CMPT-225 Assignment2
A simple compiler.
Due on Monday March 10th, at 23:59.
PLEASE READ THIS PAGE CAREFULLY BEFORE STARTING THE ASSIGNMENT
Problem Statement
Ready to write your first compiler. Don’t panic, it’s a very simple compiler. I am sure you will enjoy writing it and will learn a lot. Well actually it’s not exactly a compiler. A compiler (such as gcc) takes a text file containing a number of statements in in a particular language (such as c++) and produce an executable file (i.e. an equivalent program in machine language) as output. The program that you will write gets a program file as input and executes it directly line by line (it does not produce a machine code file). Such programs are called interpreters. The programming language that we use in this assignment is a very simple language called “expression language”.
The expression language.
Statements: each line of a program in expression language contains a single statement. There are three types of statements in the expression language.
1. The assignment statement: the syntax of an assignment statement is variable=infix-expr. When an assignment statement is executed the infix-expr is evaluate and its value is assigned to the variable.
2. The input statement: the syntax of an input statement is read variable. When an input statement is executed the program asks the user to enter an integer and assigns the entered value to the specified variable.
3. The output statement: the syntax of an output statement is print infix-expr. When an output statement is executed the infix-expr is evaluate and its value is printed on the screen.
Variables: the variables in expression language are one letter characters: “a” to “z” and “A” to “Z”. The language is case sensitive so “a” and “A” refer to two different variables. Also Read or PRINT are not valid keywords.

______________________________

■ **DIRECTIONS**
(a) Write out the part of the assignment page from "Statements: each line" up to and including "to the variable.".
(b) Answer these questions from the assignment page, one answer a line:
(i) When is the assignment due?
(ii) What are programs called that execute a program file directly line by line without producing a machine code file?
(iii) What characters can serve as variables in the expression language?
(c) List every type of statement in the expression language that the assignment page describes.

■ **DATA**
______________________________

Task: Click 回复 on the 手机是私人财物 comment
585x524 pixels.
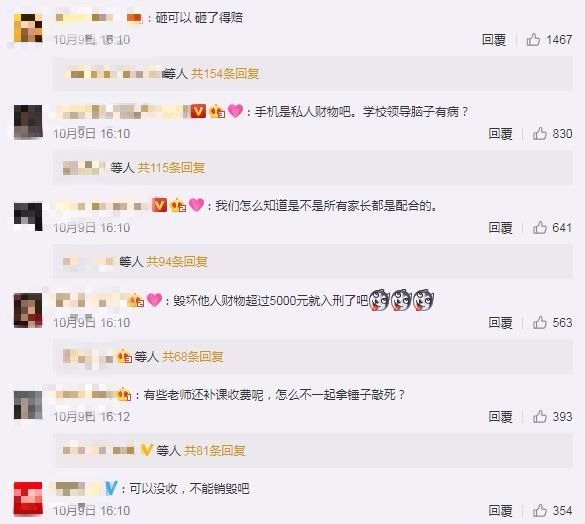Action: coord(500,133)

______________________________

■ **ANSWERS TO THE TASKS**
(a)
Statements: each line of a program in expression language contains a single statement. There are three types of statements in the expression language.
1. The assignment statement: the syntax of an assignment statement is variable=infix-expr. When an assignment statement is executed the infix-expr is evaluate and its value is assigned to the variable.

(b)
(i) Monday March 10th, at 23:59.
(ii) Interpreters.
(iii) One-letter characters, "a" to "z" and "A" to "Z".

(c)
The assignment statement
The input statement
The output statement